Les français manquent de culture économique ? Vilains !

Depuis quelque temps j’ai observé qu’il circulait dans les milieux bourgeois des apôtres du capitalisme libéral, l’idée que les Français manqueraient de « culture économique ».

Cette condescendante affirmation, se répand comme une traînée de poudre, portée je crois, par un contexte idéologique très favorable, ainsi que par un ensemble de croyances, bien plus que par l’effet d’une quelconque étude scientifique. Pour faire court c’est une opinion.

Qu’entendent les aficionados de ce constat par manque de « culture économique » ? Principalement, le manque de connaissance du milieu de la finance et le défaut de stratégie efficace qui en découle, aussi bien concernant les particuliers que les petites entreprises. Efficace pour faire un maximum de pognon, entendons-nous bien.

Voyez-vous, dans le grand jeu malsain auquel ils s’adonnent, il semble insupportable à ces gens que l’on puisse ne pas s’intéresser aux règles, au point de commettre des erreurs de jeu « grossières », pire que l’on puisse refuser tout simplement de jouer !

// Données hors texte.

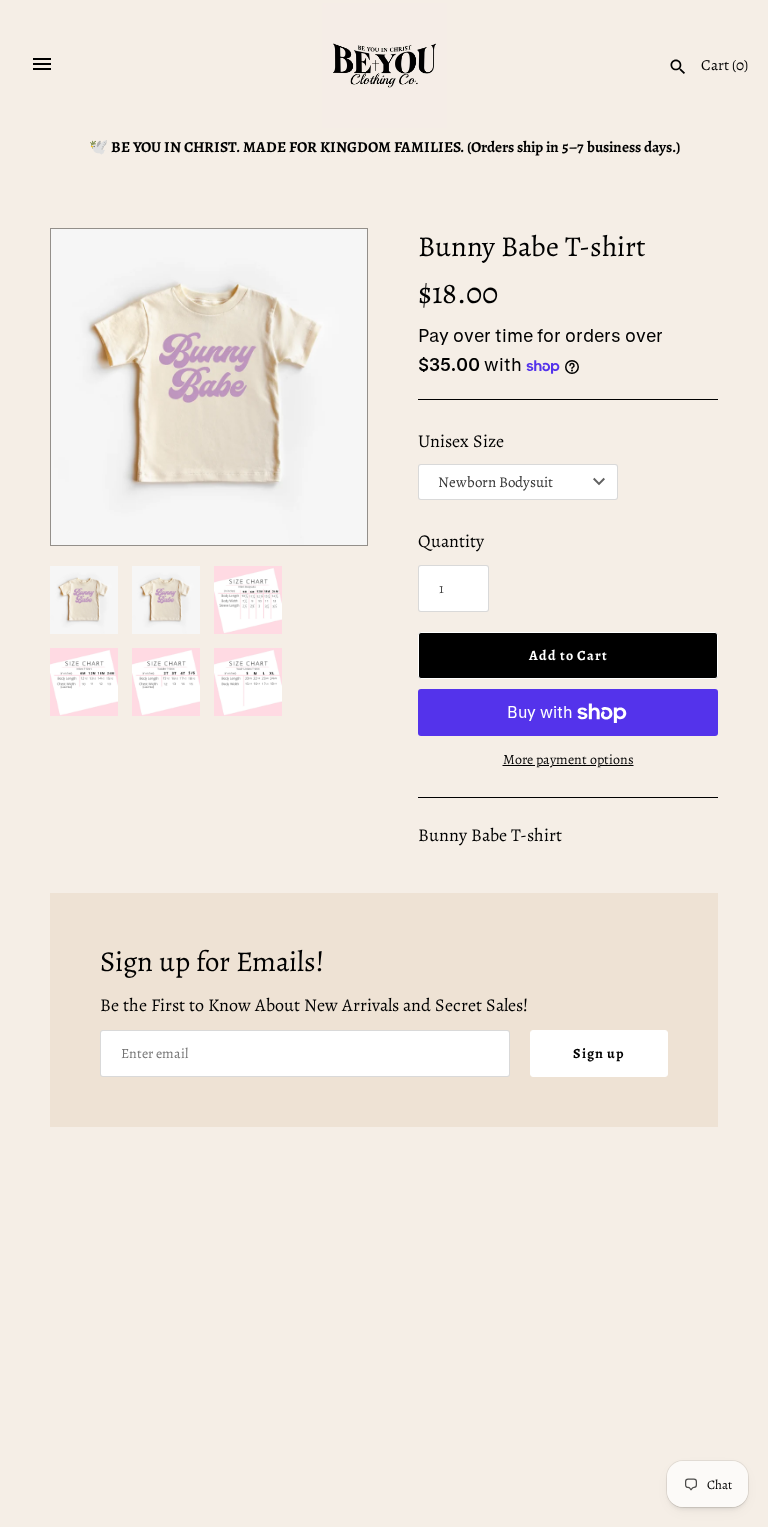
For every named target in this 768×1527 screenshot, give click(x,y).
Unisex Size (461, 441)
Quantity (451, 541)
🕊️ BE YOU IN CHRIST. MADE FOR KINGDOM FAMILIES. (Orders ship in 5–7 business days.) (384, 146)
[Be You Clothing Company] (384, 65)
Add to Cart (568, 655)
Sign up (599, 1053)
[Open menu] (42, 64)
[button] (325, 387)
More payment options (568, 759)
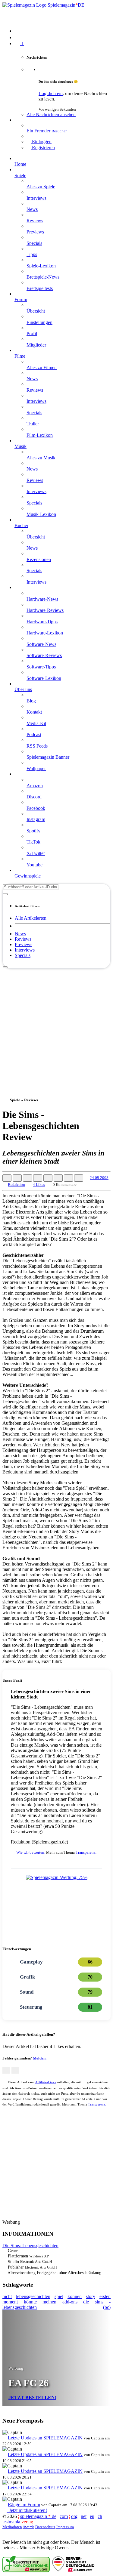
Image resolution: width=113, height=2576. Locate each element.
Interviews (25, 949)
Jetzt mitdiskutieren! (27, 2510)
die (86, 2301)
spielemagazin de (38, 2516)
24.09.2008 (99, 1177)
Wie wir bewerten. (30, 1852)
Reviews (23, 939)
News (20, 933)
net (83, 2516)
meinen (49, 2301)
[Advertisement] (56, 1025)
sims (99, 2301)
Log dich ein (51, 93)
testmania (17, 2521)
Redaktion (16, 1184)
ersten (105, 2296)
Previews (23, 944)
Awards (28, 2527)
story (90, 2296)
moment (10, 2301)
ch (100, 2516)
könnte (30, 2301)
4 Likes (39, 1184)
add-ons (69, 2301)
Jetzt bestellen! (32, 2397)
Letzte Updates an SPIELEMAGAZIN (45, 2437)
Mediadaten (12, 2527)
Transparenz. (86, 1852)
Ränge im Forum (24, 2504)
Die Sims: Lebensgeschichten (30, 2245)
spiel (59, 2296)
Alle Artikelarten (30, 918)
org (74, 2516)
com (64, 2516)
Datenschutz (45, 2527)
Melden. (39, 2058)
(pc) (107, 2307)
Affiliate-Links (45, 2082)
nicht (7, 2296)
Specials (22, 955)
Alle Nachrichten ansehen (51, 114)
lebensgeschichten (33, 2296)
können (74, 2296)
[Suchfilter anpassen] (5, 894)
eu (92, 2516)
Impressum (65, 2527)
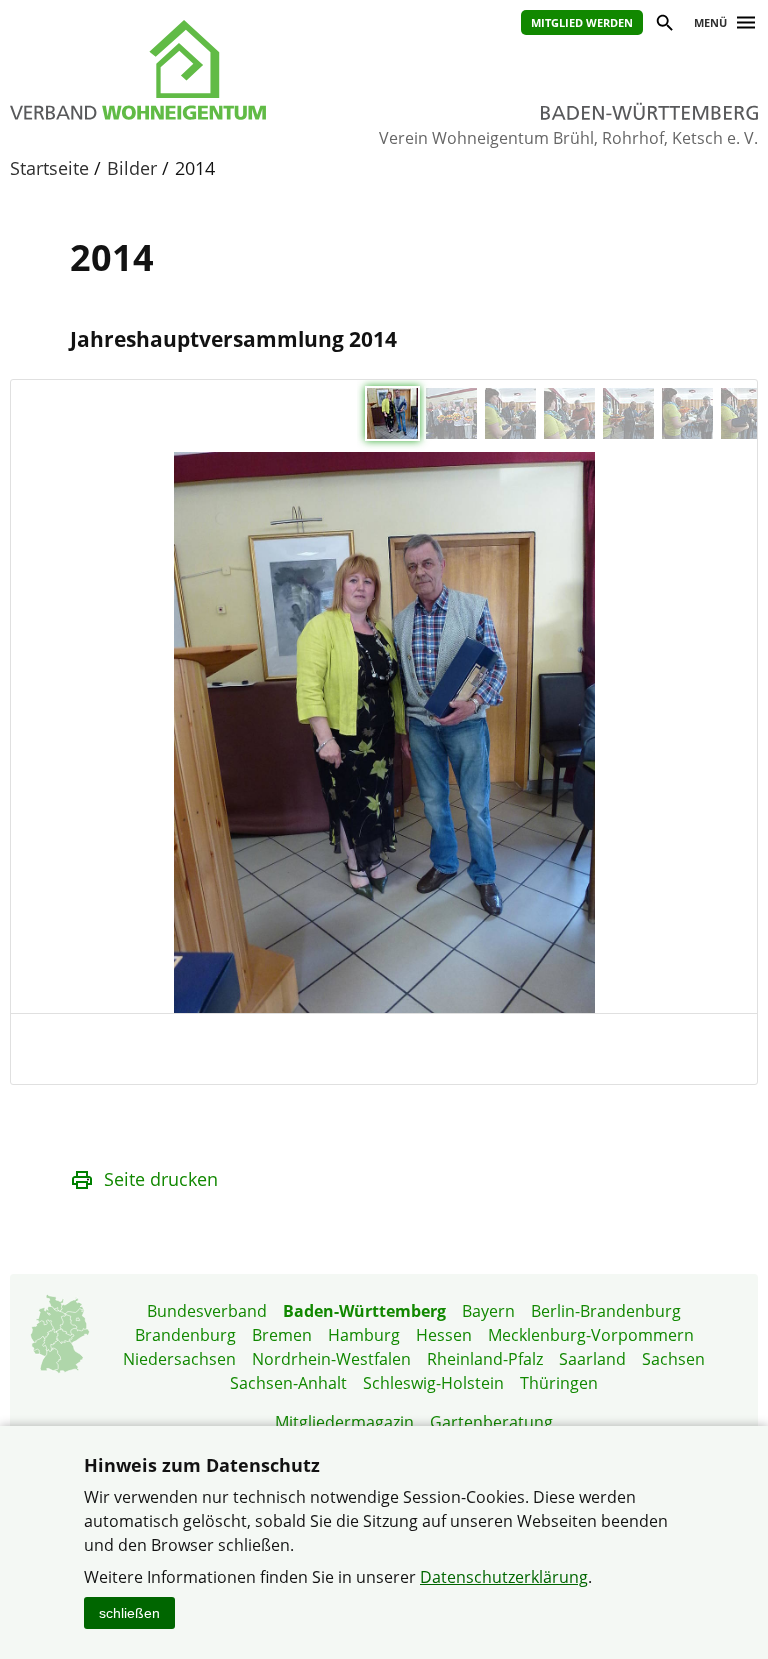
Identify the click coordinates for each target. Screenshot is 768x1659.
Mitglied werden (582, 22)
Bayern (488, 1311)
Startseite (49, 168)
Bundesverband (207, 1311)
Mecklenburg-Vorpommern (591, 1335)
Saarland (592, 1359)
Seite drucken (161, 1179)
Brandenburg (185, 1335)
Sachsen (673, 1359)
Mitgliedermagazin (344, 1422)
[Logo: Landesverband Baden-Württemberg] (177, 70)
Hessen (444, 1335)
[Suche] (663, 25)
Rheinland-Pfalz (485, 1359)
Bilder (132, 168)
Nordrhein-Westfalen (331, 1359)
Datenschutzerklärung (504, 1577)
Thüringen (559, 1383)
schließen (129, 1613)
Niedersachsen (179, 1359)
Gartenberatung (491, 1422)
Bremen (282, 1335)
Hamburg (364, 1335)
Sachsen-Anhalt (288, 1383)
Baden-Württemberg (364, 1311)
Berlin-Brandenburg (606, 1311)
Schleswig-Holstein (433, 1383)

Il s’agit à la fois d’une rhétorique extrêmement perverse, avec en première ligne le dévoiement de la notion d’« économie », mais surtout le témoignage d’une acceptation servile d’un système donné, donnant naissance à une condescendance de flic qui fait appliquer la loi en faisant la morale, sans jamais questionner le bien fondé de celle-ci.

L’économie, quoique ces personnes en pensent, n’est pas un système de règles ayant une réalité absolue. Il n’y a pas de phénomènes physiques ou chimiques observables qui justifierait  in fine que l’on puisse dire : « l’économie , ça ne peut être que cela ».

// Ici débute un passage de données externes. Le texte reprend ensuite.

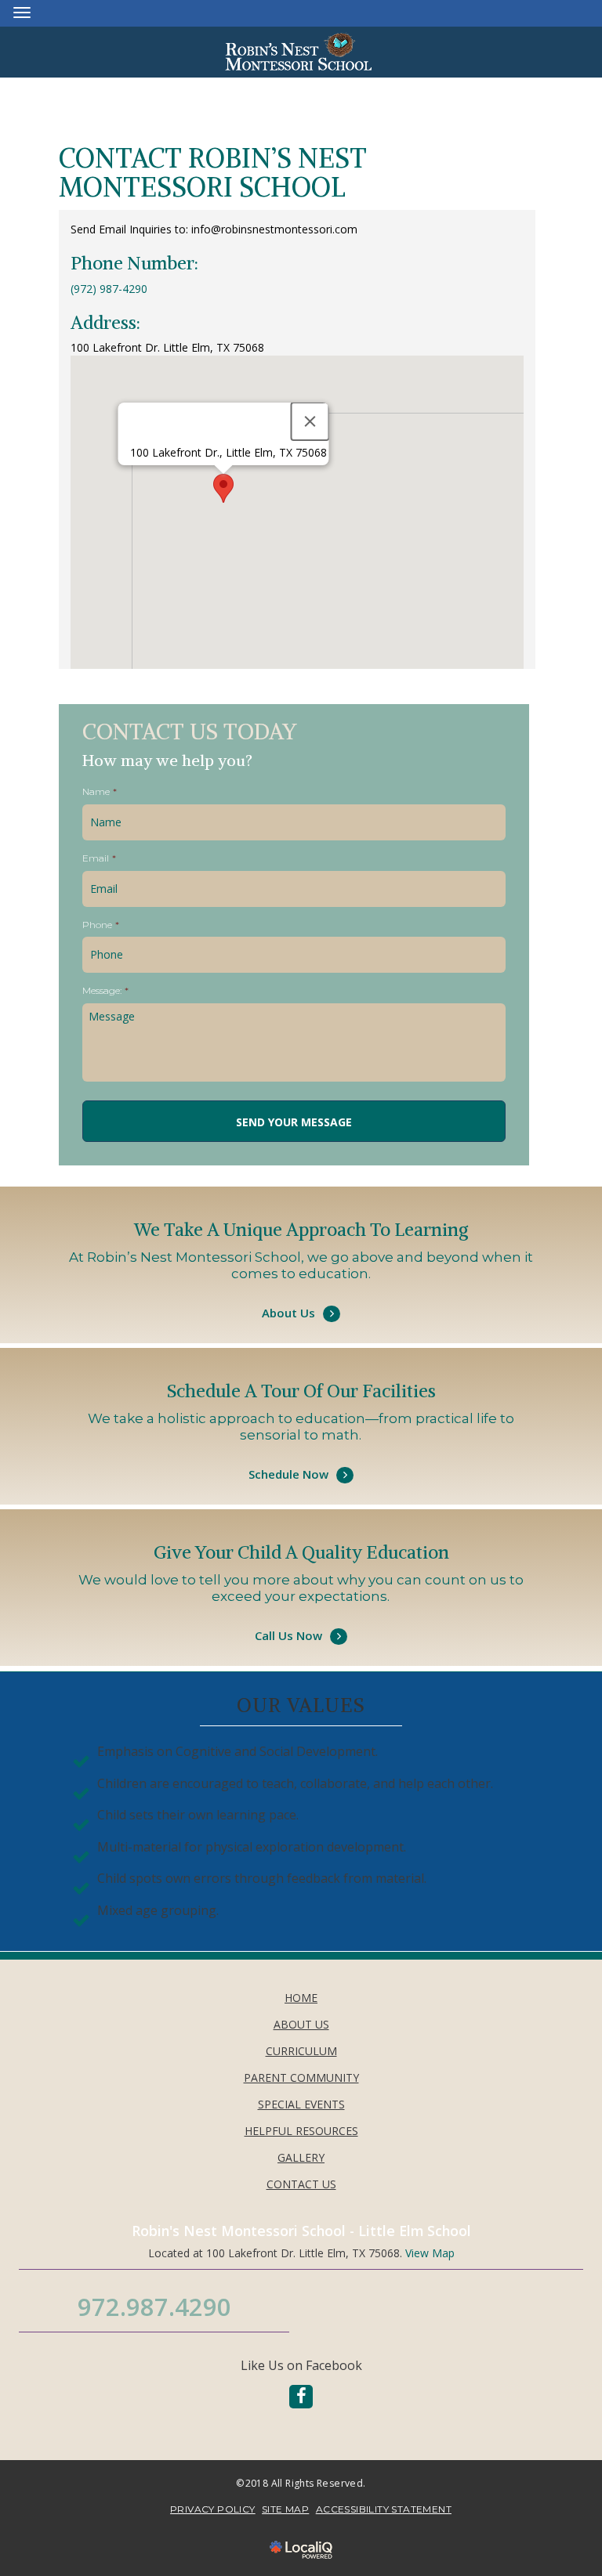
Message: (105, 990)
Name (99, 791)
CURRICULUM (301, 2050)
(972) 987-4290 (109, 288)
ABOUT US (301, 2024)
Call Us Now (301, 1616)
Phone (100, 924)
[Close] (310, 421)
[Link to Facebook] (301, 2396)
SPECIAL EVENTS (301, 2104)
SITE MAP (285, 2509)
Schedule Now (301, 1454)
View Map (430, 2252)
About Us (301, 1293)
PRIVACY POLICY (213, 2509)
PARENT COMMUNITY (301, 2077)
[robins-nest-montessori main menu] (21, 12)
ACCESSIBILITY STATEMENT (384, 2509)
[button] (223, 488)
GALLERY (301, 2157)
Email (99, 858)
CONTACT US (301, 2184)
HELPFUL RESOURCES (301, 2130)
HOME (301, 1997)
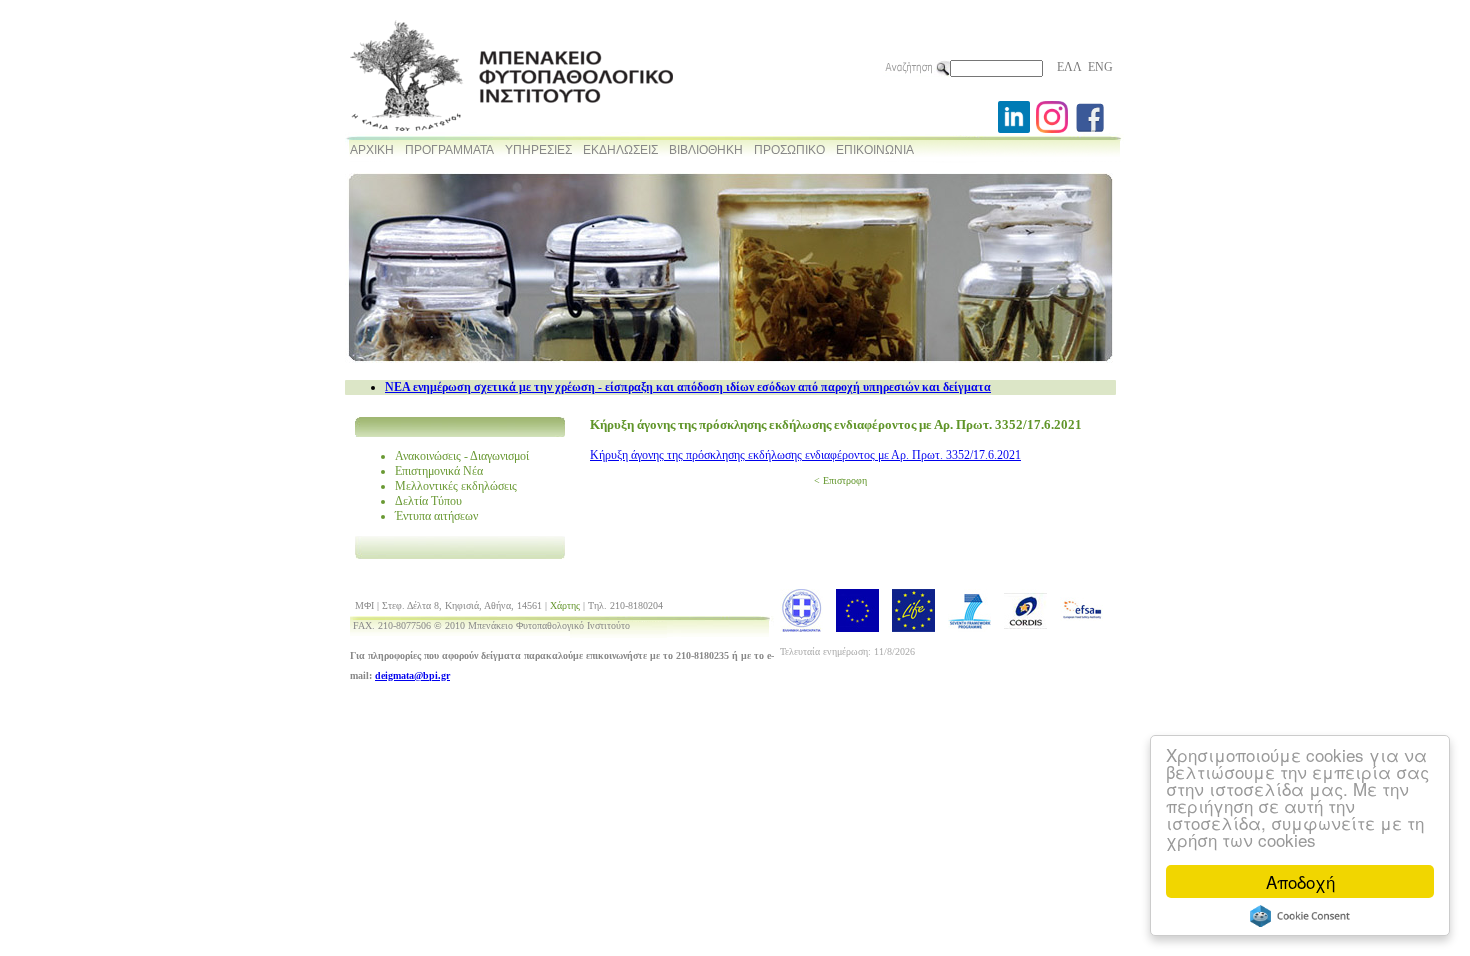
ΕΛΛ (1069, 67)
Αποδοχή (1300, 881)
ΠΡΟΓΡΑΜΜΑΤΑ (449, 150)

Bien sûr il y a un paradigme économique actuel, avec ses règles et ses contraintes, mais « l’économie » est en réalité l’ensemble systémique qui est au service des rapports humains dans la production, et ceux-ci étant bien évidemment fluctuants, l’économie ne peut qu’être variable.

Par conséquent, quoiqu’il se la soit appropriée, l’économie n’est pas l’apanage du capitalisme libéral financiarisé.

C’est d’autant plus inapproprié que le système désigné par eux comme étant « l’économie » ne pourra, intellectuellement, jamais prétendre à cet absolutisme.

En effet, le capitalisme libéral financiarisé et mondialisé est intrinsèquement incompatible avec la préservation de l’environnement et du vivant. Cela a été mainte fois démontré, en raison entre autre, de sa sujétion à une dynamique de croissance perpétuelle, physiquement impossible. Si je disait plus haut qu’il n’y avait pas de phénomènes physiques ou chimiques de nature à justifier un système économique en particulier, il en existe en revanche qui sont propre à en disqualifier immédiatement certains.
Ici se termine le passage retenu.